Earned Income Tax Credit: The Maximum EITC is $7,830 for qualifying taxpayers who have three or more children, an increase from $7,430 for last year.
Individual Retirement Accounts: While IRA contribution limit amounts remain the same, phaseout levels for taking deductions for these contributions will increase. If you’re enrolled in a 401(k), phaseout for making IRA contributions will occur at AGIs between $77,000 and $87,000 for individual filers, or $123,000 and $143,000 for joint filers. If you don’t have a 401(k) but your joint-filing spouse does, the phaseout will now range from $230,000 to $240,000. Phaseouts don’t apply if neither of you participates in a 401(k).

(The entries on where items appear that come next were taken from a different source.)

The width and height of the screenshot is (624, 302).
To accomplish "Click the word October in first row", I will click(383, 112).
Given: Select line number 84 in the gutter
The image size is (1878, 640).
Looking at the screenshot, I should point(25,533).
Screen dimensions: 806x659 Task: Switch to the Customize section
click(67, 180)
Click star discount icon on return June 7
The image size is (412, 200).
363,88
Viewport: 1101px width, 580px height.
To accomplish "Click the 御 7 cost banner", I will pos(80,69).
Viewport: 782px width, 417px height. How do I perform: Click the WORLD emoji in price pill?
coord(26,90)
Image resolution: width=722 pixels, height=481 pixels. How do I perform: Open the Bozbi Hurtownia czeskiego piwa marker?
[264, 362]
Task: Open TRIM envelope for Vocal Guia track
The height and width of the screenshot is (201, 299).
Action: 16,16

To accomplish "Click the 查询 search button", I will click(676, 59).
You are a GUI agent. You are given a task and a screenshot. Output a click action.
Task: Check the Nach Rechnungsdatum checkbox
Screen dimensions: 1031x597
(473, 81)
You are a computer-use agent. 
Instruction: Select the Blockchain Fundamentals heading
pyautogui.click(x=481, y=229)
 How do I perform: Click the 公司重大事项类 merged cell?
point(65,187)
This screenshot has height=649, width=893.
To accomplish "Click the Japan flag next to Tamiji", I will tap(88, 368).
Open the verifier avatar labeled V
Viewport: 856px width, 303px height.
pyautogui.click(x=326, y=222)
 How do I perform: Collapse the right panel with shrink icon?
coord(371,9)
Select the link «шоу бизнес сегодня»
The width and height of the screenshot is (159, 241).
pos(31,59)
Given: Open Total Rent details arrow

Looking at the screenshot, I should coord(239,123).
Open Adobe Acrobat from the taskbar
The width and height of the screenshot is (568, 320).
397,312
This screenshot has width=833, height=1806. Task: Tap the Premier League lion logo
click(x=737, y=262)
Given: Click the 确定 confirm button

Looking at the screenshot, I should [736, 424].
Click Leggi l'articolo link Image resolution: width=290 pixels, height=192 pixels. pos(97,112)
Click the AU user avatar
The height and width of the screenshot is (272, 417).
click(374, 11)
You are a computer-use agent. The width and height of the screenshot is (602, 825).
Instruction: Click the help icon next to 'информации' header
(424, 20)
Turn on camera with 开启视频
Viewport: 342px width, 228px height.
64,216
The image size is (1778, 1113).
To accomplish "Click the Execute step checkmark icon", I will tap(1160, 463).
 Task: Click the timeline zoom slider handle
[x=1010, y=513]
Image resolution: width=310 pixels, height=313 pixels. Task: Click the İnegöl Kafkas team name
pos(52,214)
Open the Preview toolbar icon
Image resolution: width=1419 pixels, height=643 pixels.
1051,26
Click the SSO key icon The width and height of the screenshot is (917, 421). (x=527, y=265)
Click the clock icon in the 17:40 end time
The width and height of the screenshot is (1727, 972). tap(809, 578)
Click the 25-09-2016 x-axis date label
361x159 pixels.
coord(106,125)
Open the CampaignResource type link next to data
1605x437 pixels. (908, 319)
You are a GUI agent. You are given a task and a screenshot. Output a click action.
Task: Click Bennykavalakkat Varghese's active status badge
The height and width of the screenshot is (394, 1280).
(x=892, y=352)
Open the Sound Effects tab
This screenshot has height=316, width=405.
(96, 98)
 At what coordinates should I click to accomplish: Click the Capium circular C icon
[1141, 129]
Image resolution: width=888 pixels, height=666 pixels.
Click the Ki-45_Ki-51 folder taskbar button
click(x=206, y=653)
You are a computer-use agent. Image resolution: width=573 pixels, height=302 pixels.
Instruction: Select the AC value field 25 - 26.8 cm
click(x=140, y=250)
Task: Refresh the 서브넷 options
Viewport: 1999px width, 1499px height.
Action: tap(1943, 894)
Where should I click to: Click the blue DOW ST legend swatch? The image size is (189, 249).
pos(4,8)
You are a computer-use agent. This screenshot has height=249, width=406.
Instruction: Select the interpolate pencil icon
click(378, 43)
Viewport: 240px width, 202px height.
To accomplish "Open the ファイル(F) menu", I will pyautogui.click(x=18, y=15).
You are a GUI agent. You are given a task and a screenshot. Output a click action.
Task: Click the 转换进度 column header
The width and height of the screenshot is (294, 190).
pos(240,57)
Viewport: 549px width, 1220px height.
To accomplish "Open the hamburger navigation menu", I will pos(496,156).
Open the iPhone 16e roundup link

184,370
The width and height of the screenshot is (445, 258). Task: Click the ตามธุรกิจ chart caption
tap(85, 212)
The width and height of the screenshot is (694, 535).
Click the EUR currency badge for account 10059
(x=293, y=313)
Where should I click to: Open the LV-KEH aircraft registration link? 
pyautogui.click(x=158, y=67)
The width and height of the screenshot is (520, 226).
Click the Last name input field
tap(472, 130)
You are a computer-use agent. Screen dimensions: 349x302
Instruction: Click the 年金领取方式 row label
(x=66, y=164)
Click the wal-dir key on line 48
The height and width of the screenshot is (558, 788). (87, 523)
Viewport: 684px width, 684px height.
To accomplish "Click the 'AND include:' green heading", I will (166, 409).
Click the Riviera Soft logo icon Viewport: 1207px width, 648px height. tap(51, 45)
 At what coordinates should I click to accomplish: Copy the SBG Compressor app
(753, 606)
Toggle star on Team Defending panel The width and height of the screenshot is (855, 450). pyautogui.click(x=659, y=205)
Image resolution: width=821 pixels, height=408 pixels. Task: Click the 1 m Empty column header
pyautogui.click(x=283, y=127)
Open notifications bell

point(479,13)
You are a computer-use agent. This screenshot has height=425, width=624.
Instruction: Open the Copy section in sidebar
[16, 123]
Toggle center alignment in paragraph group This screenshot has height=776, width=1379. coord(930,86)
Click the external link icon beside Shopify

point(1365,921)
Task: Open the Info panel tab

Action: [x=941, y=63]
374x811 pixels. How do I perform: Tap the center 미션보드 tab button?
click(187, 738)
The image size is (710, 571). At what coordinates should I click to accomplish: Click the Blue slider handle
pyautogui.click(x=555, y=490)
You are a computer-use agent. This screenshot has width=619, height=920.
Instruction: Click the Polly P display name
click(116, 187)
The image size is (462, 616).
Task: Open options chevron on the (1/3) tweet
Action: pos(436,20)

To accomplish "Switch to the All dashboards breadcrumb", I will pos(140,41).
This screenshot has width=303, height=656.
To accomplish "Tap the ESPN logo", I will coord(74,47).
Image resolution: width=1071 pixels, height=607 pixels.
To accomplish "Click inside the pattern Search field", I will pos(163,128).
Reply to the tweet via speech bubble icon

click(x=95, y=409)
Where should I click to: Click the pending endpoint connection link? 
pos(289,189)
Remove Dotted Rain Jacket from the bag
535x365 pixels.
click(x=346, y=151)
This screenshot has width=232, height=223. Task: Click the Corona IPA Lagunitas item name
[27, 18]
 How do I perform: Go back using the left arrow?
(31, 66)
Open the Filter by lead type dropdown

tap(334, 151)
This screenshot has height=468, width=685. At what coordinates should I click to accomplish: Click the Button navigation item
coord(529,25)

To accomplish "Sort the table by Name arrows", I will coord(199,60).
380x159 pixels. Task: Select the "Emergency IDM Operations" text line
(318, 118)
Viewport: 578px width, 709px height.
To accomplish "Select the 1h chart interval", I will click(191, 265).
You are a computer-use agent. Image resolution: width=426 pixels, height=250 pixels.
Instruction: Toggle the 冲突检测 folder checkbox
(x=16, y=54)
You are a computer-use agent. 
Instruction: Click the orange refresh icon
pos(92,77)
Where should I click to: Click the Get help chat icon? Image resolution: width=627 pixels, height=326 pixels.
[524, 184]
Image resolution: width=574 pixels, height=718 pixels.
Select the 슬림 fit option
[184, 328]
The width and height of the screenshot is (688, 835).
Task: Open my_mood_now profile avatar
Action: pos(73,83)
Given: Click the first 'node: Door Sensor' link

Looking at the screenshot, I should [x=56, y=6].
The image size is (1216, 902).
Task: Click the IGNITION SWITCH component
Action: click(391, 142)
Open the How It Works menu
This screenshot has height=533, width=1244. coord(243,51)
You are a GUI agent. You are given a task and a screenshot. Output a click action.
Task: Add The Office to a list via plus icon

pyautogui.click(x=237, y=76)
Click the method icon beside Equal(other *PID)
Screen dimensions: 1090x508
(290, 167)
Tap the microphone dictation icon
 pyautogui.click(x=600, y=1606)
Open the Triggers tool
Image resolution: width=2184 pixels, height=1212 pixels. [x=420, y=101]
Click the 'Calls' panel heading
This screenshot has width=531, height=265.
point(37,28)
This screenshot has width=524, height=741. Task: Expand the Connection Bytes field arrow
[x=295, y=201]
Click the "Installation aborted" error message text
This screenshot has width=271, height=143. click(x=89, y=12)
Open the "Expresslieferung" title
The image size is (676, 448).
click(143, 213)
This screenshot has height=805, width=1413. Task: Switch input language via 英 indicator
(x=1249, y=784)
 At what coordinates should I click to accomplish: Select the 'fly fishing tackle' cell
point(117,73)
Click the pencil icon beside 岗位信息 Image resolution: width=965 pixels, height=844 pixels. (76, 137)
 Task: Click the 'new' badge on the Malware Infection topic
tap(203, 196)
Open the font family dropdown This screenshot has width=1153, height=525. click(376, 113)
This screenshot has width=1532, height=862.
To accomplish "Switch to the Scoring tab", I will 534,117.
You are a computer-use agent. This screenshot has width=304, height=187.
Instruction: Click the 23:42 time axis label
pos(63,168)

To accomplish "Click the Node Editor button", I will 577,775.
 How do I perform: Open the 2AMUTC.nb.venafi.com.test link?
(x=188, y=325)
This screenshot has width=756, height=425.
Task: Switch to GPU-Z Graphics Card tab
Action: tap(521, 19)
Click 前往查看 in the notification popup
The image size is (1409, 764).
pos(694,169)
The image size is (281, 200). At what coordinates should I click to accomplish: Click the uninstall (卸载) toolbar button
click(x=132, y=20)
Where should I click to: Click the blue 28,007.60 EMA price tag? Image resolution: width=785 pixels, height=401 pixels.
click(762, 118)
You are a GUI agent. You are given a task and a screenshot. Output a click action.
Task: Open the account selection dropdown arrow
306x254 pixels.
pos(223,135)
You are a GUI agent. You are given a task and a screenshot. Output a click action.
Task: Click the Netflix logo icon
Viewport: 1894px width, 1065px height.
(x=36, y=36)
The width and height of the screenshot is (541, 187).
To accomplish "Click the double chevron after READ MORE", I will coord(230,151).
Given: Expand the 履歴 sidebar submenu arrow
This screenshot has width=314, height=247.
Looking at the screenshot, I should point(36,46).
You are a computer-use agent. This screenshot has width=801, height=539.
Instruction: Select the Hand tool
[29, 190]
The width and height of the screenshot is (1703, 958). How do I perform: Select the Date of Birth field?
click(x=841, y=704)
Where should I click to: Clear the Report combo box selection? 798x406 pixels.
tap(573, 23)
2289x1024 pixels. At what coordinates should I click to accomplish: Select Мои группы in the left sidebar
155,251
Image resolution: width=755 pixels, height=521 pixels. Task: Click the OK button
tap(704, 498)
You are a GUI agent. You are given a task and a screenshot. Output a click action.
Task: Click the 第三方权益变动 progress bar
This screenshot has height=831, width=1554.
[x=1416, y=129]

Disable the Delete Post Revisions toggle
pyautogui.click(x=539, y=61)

A few words of explanation are in order. First, the standard deduction isn’t the maximum you can deduct – it’s just the amount you enter if you don’t want to go through the exercise of itemizing every allowable expense, or if you feel like your itemized deductions won’t reach the standard deduction threshold. There is, in fact, no upward limit on how much you can deduct if you show your math.
Second, a marginal tax rate of 35% doesn’t mean you’re paying 35% of your adjusted gross income in taxes. It’s a stairstep function. A single person pays 10% on the first $11,600, 12% on the next $35,549 (the $47,149 ceiling of the next bracket less the $11,600 ceiling on the bottom bracket) and so on. That top-bracket single earner will only pay the top rate for what you make in excess of $609,349.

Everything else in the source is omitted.